**What is being asked**:
Beginning with the line where "Alman Erkek İsimleri (183, 2479)" appears, retype every remaining line of the data below, both the first and last included.

▼

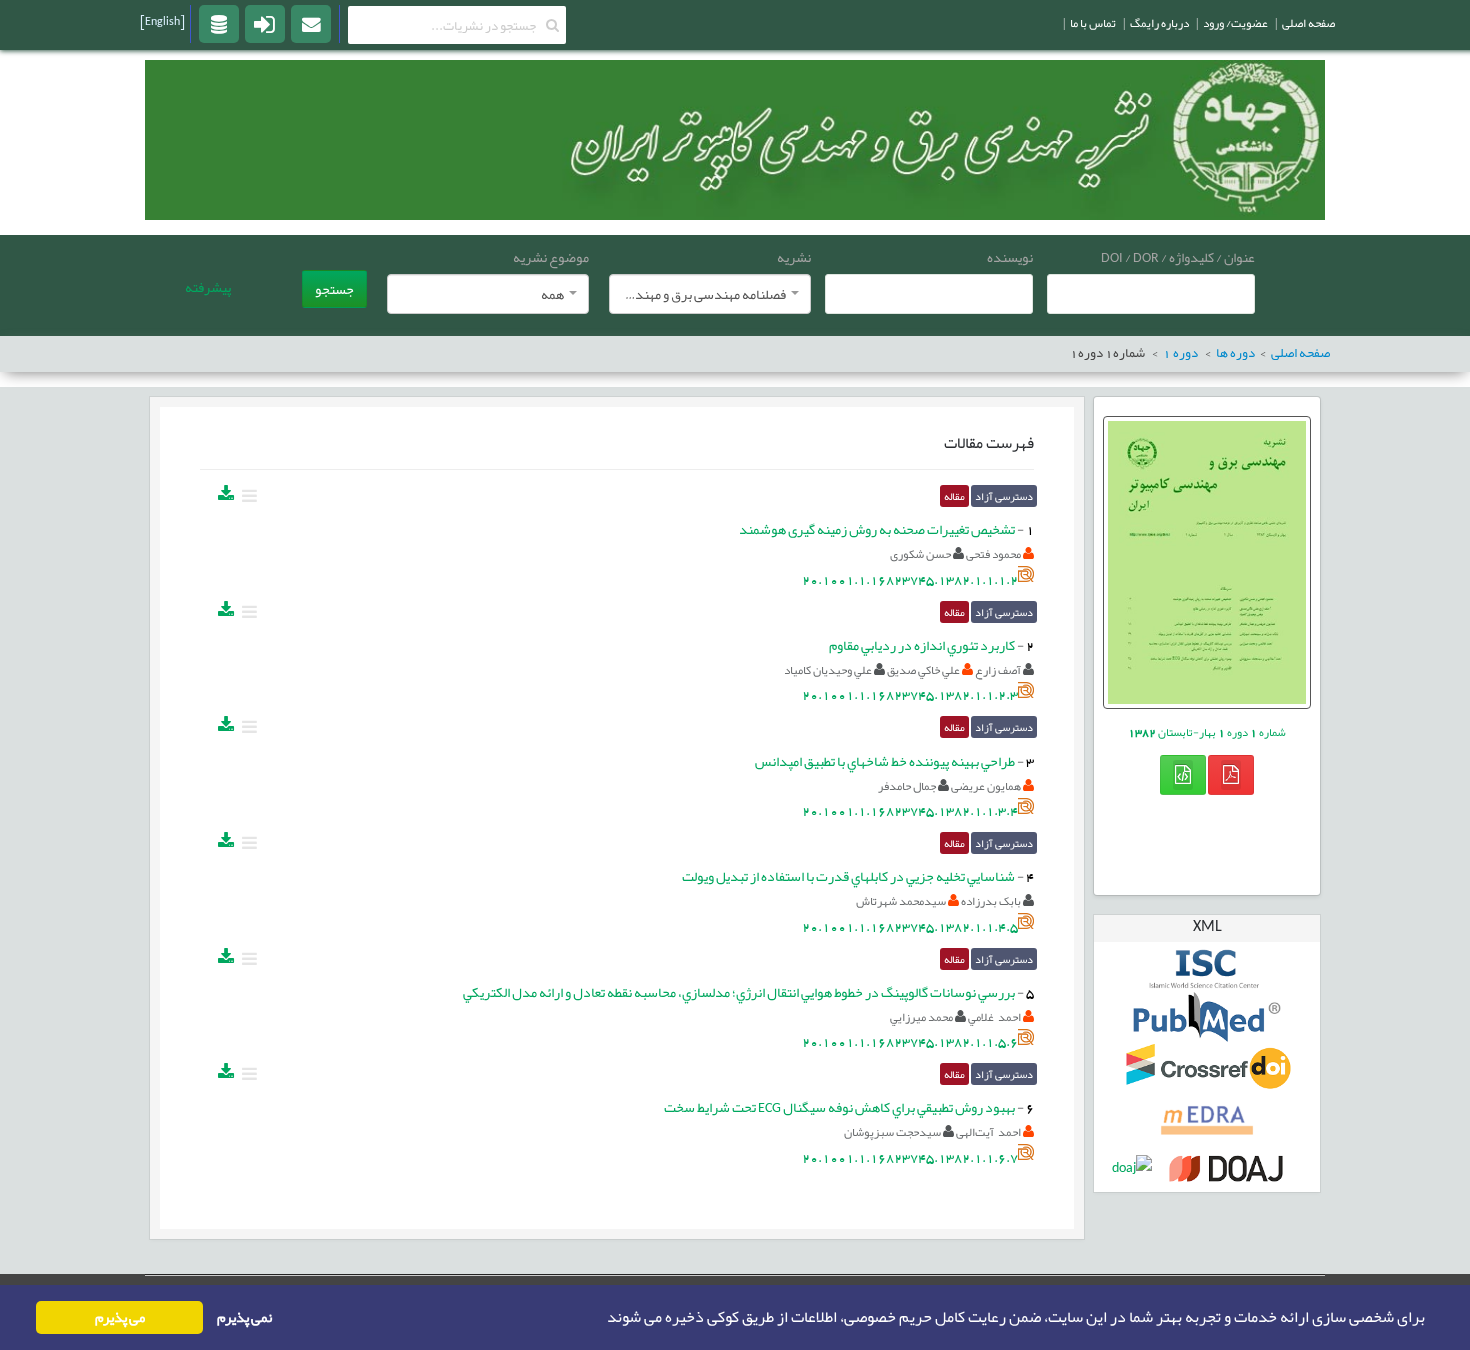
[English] (162, 21)
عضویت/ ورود (1235, 23)
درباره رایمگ (1159, 23)
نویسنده (1010, 257)
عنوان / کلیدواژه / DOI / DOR (1178, 257)
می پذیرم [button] (120, 1317)
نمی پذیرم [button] (244, 1317)
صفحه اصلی (1308, 23)
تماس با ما (1093, 23)
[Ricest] (219, 23)
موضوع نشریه (551, 257)
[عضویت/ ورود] (265, 23)
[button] (601, 1318)
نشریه (794, 257)
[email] (311, 23)
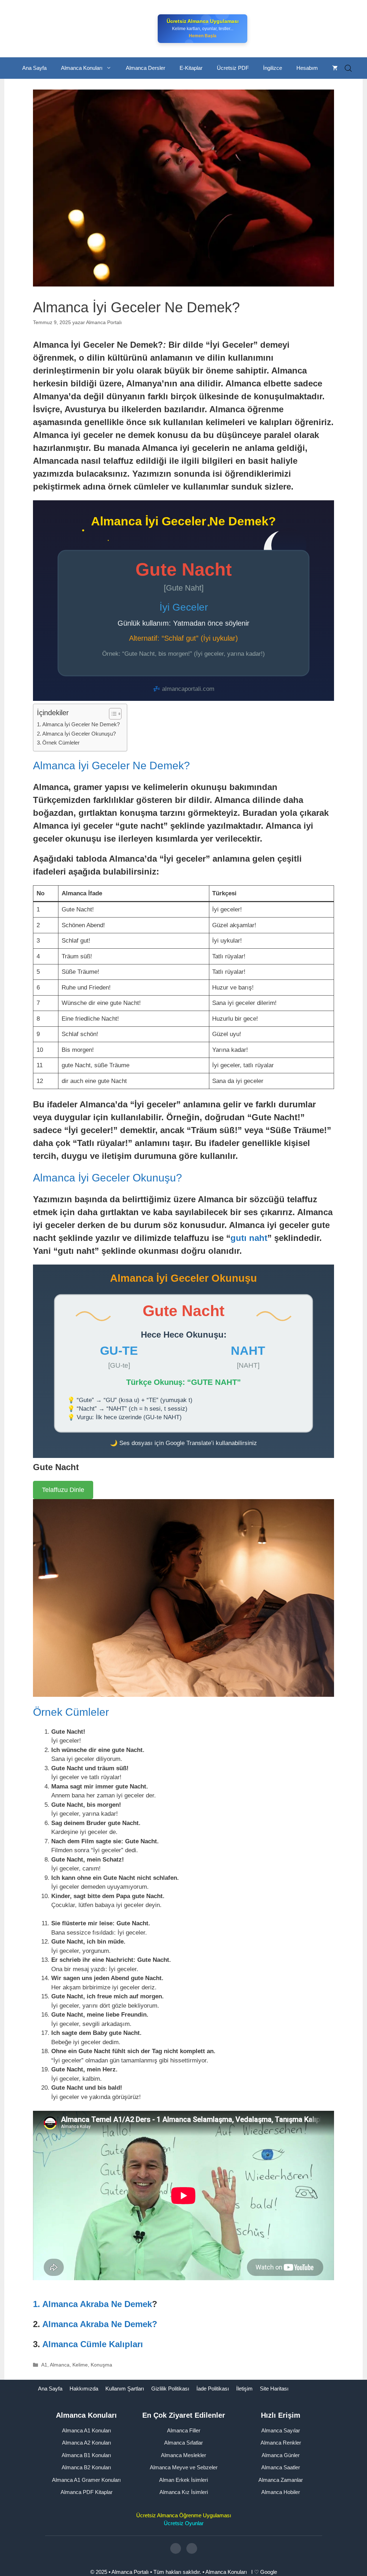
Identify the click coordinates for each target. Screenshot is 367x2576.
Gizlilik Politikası (170, 2388)
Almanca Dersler (145, 68)
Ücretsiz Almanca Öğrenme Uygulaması (183, 2515)
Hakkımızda (84, 2388)
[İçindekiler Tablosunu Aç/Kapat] (112, 714)
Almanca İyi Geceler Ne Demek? (81, 724)
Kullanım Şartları (124, 2388)
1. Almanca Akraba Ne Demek (92, 2304)
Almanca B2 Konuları (86, 2467)
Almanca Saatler (280, 2467)
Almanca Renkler (281, 2443)
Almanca (60, 2365)
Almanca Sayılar (280, 2430)
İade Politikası (212, 2388)
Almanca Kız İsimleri (183, 2492)
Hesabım (307, 68)
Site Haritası (274, 2388)
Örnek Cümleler (61, 743)
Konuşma (101, 2365)
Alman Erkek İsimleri (183, 2479)
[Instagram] (175, 2548)
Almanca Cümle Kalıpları (92, 2344)
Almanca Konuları (82, 68)
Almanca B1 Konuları (86, 2455)
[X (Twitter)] (191, 2548)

▲

**Problem solution**:
Alman Erkek İsimleri (183, 2479)
[Instagram] (175, 2548)
Almanca Cümle Kalıpları (92, 2344)
Almanca Konuları (82, 68)
Almanca B1 Konuları (86, 2455)
[X (Twitter)] (191, 2548)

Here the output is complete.